Alpatych, having sent his family away, remained alone in Bald Mountains; he sat at home and read the Lives. Having learned about the arrival of Prince Andrey, he, with glasses on his nose, buttoned up, left the house, hastily approached the prince and, without saying anything, began to cry, kissing Prince Andrey on the knee.
Then he turned away with his heart at his weakness and began to report to him on the state of affairs. Everything valuable and expensive was taken to Bogucharovo. Bread, up to a hundred quarters, was also exported; hay and spring, extraordinary, as Alpatych said, this year's harvest was taken green and mowed - by the troops. The men are ruined, some also went to Bogucharovo, a small part remains.

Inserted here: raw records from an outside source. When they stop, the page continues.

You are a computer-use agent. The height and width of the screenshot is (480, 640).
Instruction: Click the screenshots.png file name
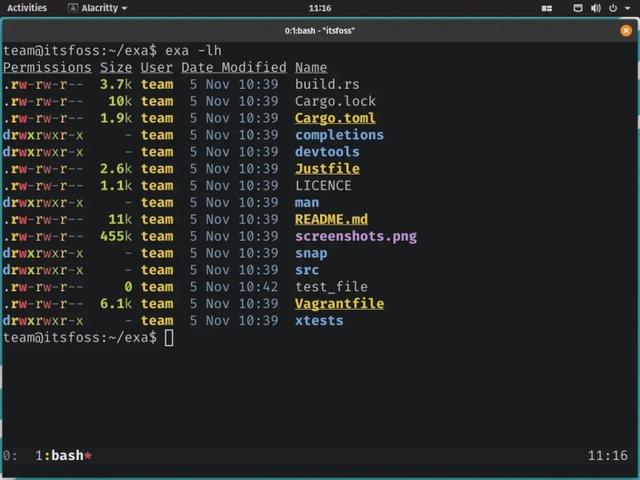[356, 236]
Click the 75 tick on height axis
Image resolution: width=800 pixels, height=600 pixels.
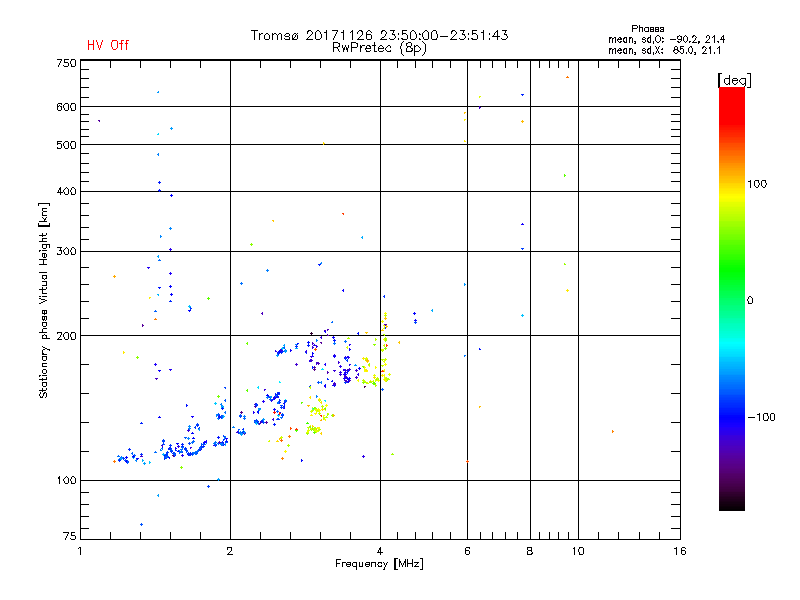click(69, 537)
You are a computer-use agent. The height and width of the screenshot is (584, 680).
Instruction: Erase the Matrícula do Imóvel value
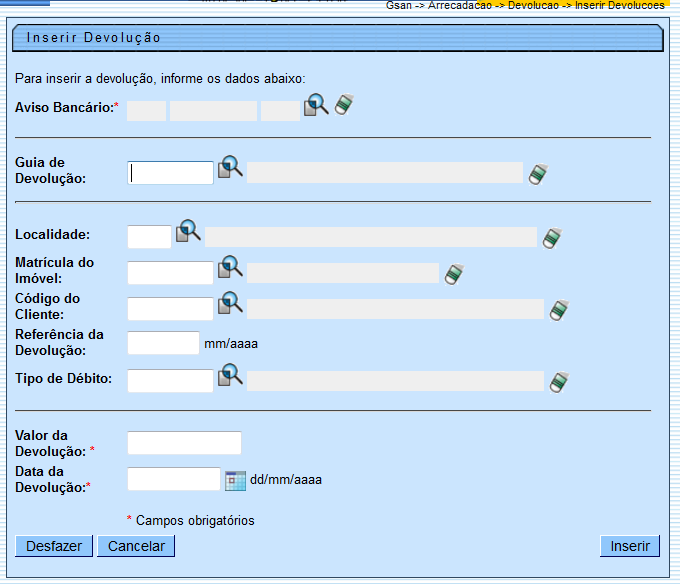pyautogui.click(x=454, y=274)
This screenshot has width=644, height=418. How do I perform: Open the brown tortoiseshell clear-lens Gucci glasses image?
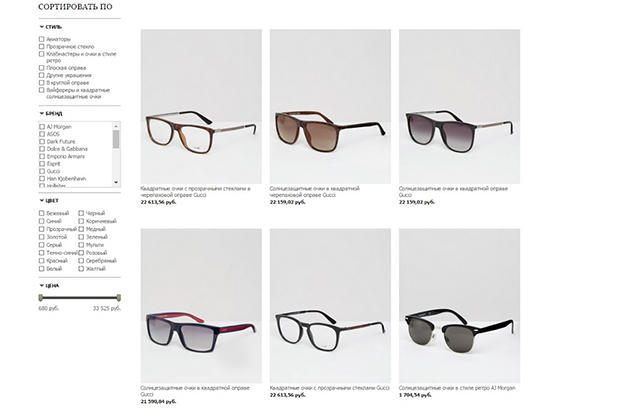[201, 106]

Prince Andrei, without listening to him, asked when his father and sister left, meaning when they left for Moscow. Alpatych answered, believing that they were asking about leaving for Bogucharovo, that they left on the seventh, and again went on about the shares of the farm, asking for instructions.
– Will you order the oats to be released to the teams against receipt? “We still have six hundred quarters left,” Alpatych asked.
“What should I answer him? - thought Prince Andrei, looking at the old man’s bald head shining in the sun and reading in his facial expression the consciousness that he himself understood the untimeliness of these questions, but was asking only in such a way as to drown out his own grief.